At first glance, cannabis and cryptocurrencies seem to have a lot in common.
Both are part of highly speculative markets subject to exuberant highs—and crushing lows. The legality and regulation of each languishes in a gray area. And with many investors, both assets have failed to completely shake their perception of being aligned with black market activity.
Yet according to Rob Wertheimer, founding partner of Melius Research, a clear dividing line separates the two.
“With cannabis, you know there’s a market,” Wertheimer said during an interview on Yahoo Finance’s Business of Cannabis special. “You just have to convert it to legal, right? And so there’s a much stronger foundation.”
Within the nascent cannabis industry, demand for its products is well-documented. In the U.S. — the global demand leader for cannabis — total legal demand is expected reach $25.7 billion by 2025, up from $10.3 billion in 2018, according to a report from analytics firm New Frontier Data.
Analysts from Wall Street firm Cowen have envisioned four key verticals for cannabis: Adult use, beauty and nutraceuticals, over the counter pain and sleep, and pharmaceuticals.
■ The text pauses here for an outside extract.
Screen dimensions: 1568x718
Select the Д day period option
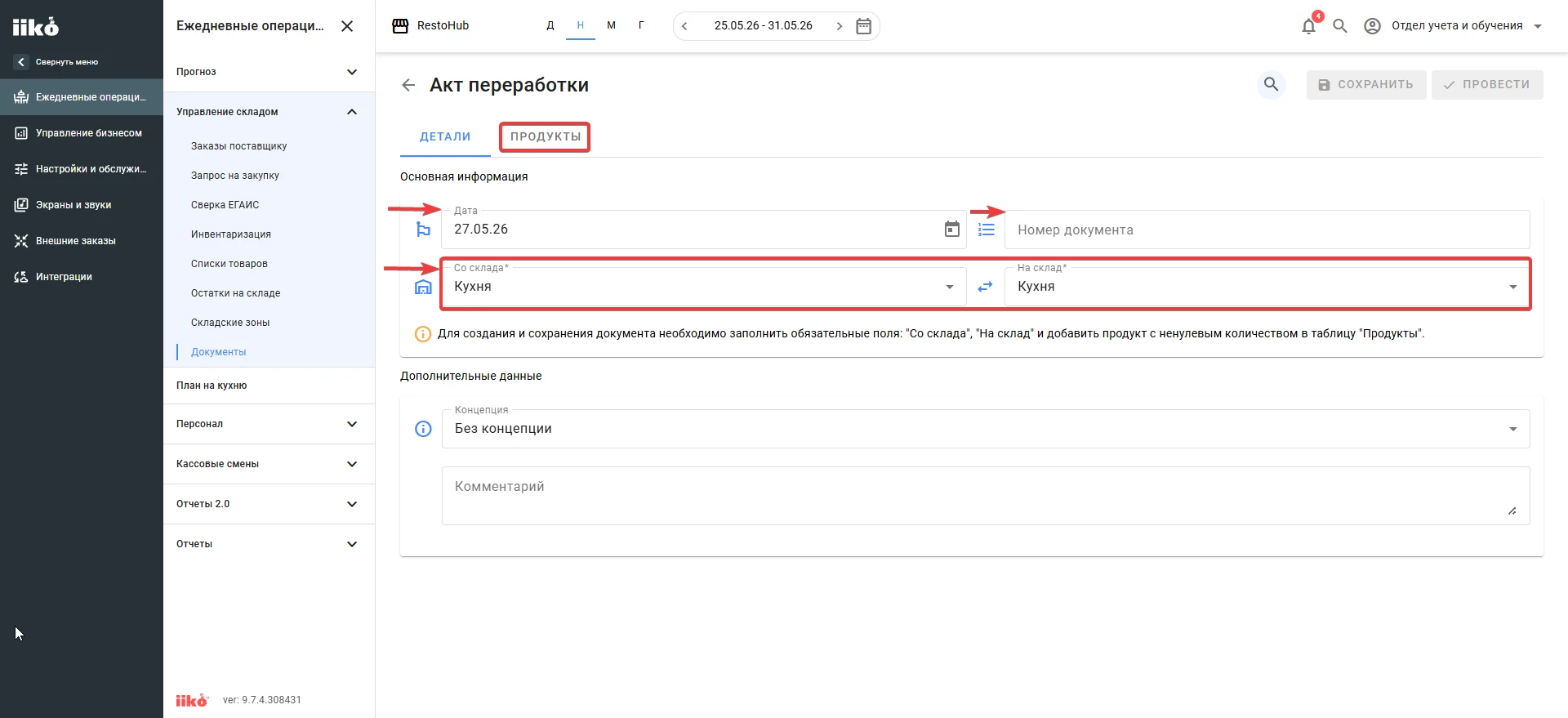(550, 25)
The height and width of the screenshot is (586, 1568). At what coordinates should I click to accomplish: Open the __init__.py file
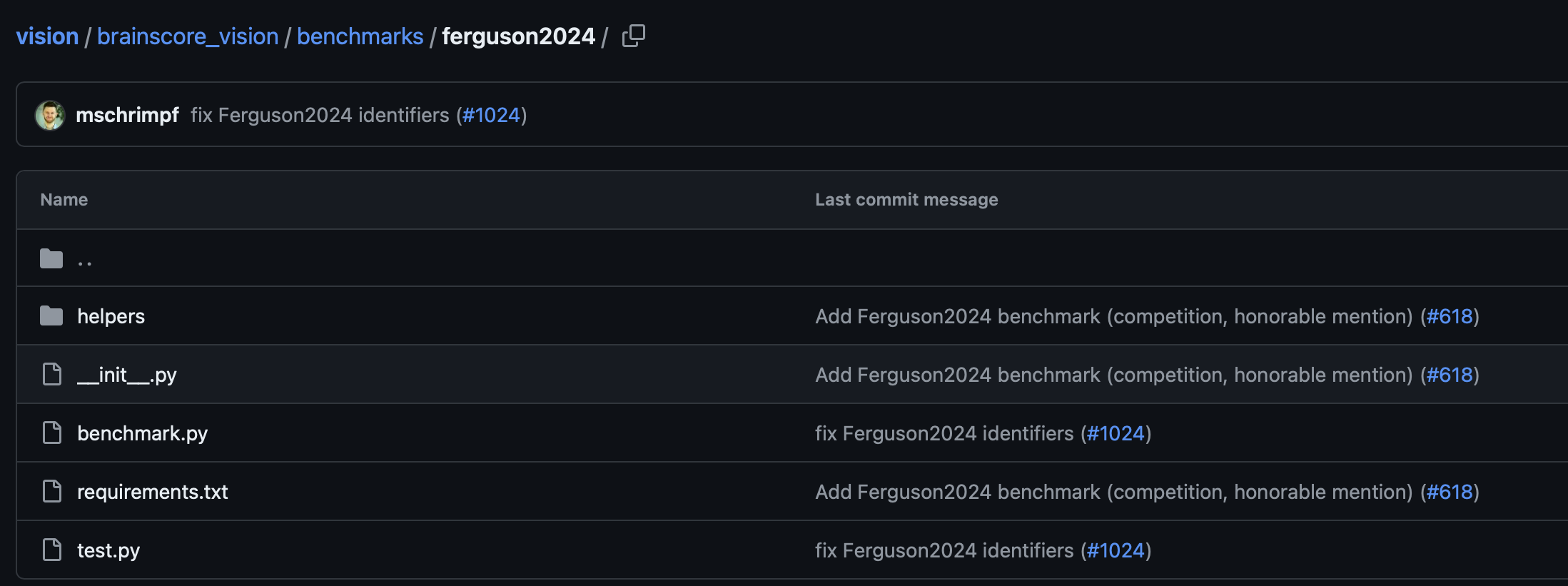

Each segment carries major market promises, analysts say.
“The consumer branding potential is very, very large,” Wertheimer said. “It fits very naturally in a consumer staples space, and so people understand that.”
Full adult use legalization in Canada has already unlocked significant value for cannabis companies, which have expanded their product mixes to cater to a recreational consumer.
Also, major public cannabis companies including Tilray (TLRY), Canopy Growth Corporation (CGC) and Cronos (CRON) saw triple digit revenue increases over last year, in the wake of adult use legalization.
‘Booming market of low prices’
But the analogy between cannabis and cryptocurrencies deepens when considering the economics. Both are commodities with indefinite ceilings on supply.